The Powels were good friends with President Washington and his wife Martha. Since Congress was not in session in the Fall, the President usually returned to Mount Vernon to rest up for the upcoming congressional session. In 1793 the ceremonial laying of the cornerstone of the Capitol building in Washington was scheduled for September 18, convenient to Washington's trip to Mount Vernon. Washington was well aware of the yellow fever epidemic as the time came near for his scheduled departure. He authorized the removal of federal government clerks from the infected city and arranged for some federal officers to continue to maintain needed government services which meant that some Treasury clerks and Post Office employees remained in the city.
Mindful of the threat of the epidemic to their friends, the Washingtons invited the Powels to join them in Mount Vernon. Mrs. Powel declined the invitation saying that her husband "thought there was no propriety in the citizens fleeing from the one spot where doctors were conversant with the treatment of the fever...."

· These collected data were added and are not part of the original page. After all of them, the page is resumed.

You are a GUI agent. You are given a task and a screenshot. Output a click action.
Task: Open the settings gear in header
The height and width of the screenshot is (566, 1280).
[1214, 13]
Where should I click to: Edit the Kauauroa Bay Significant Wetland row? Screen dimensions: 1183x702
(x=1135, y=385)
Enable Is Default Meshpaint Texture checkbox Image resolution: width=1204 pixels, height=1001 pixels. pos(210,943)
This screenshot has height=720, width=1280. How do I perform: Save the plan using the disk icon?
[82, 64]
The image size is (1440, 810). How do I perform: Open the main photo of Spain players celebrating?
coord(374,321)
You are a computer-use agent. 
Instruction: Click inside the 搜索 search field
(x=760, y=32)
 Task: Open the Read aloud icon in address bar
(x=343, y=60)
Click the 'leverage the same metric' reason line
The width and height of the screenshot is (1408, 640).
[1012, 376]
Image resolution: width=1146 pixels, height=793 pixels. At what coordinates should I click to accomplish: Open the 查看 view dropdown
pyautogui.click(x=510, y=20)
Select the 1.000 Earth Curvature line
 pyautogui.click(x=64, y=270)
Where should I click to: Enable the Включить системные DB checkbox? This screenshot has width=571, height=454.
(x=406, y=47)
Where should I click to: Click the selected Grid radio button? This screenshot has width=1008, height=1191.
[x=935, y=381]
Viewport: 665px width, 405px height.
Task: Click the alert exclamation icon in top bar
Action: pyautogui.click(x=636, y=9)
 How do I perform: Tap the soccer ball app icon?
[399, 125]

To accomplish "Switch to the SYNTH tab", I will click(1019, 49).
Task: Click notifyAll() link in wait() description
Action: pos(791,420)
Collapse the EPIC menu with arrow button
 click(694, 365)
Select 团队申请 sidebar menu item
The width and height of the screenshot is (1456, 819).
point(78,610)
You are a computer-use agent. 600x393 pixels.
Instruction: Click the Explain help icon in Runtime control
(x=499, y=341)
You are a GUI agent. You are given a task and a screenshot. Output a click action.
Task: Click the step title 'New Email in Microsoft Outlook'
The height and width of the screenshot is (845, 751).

Powel's resolve prompted the President reconsidered his plans and he decided to remain in the city as long as possible, but his wife refused to leave without him, so the Washingtons left as scheduled on September 10. Some of his biographers suggest that if Washington had any romantic interest in any woman other than Martha, it was with Elizabeth Willing Powel.
As the fever progressed, not sparing those who remained on Society Hill, Mrs. Powel moved to her brother's estate in Chester. Her husband divided his time between Chester and Society Hill. When he became ill with the fever on September 25th, he found a bed in a small, bare farm house he owned just across the Schuylkill River. Samuel Powel was also a close friend of Dr. Benjamin Rush who by September 9, when Powel declined the Washingtons' invitation, thought he had a powerful treatment for yellow fever, calomel purges and frequent copious bleeding as dictated by the rate of the patient's pulse.
Rush was the doctor who held Powel's confidence. So he sent his old African American coachman to Rush, and Rush sent back a prescription. Powel hired a young doctor in the neighborhood to attend him and follow Rush's orders. Later in the day, after the bleeding and purging, Powel sent a note back to Rush: "I certainly don't feel worse for the operation. The discharge from my bowels are exactly as you described them."
Rush visited Powel on the 26th. Early Saturday morning, September 28 Rush was woken by Dr. Samuel Powel Griffitt, Powel's nephew. He told Rush that his uncle was in a desperate situation. Rush went to the small farmhouse, failed to revive him and left Griffitt to lessen the agony of his old friend's death. Powel died on the 29th.
As a rule, to keep up his courage and maintain his effectiveness for helping the living, Rush avoided the dying. That a former mayor, reputed one of the wealthiest men in the city, who was well attended during his illness, should be near death after using his remedies, did not give Rush pause. He blamed "the neglect of a 4th bleeding by the young doctor who attended him."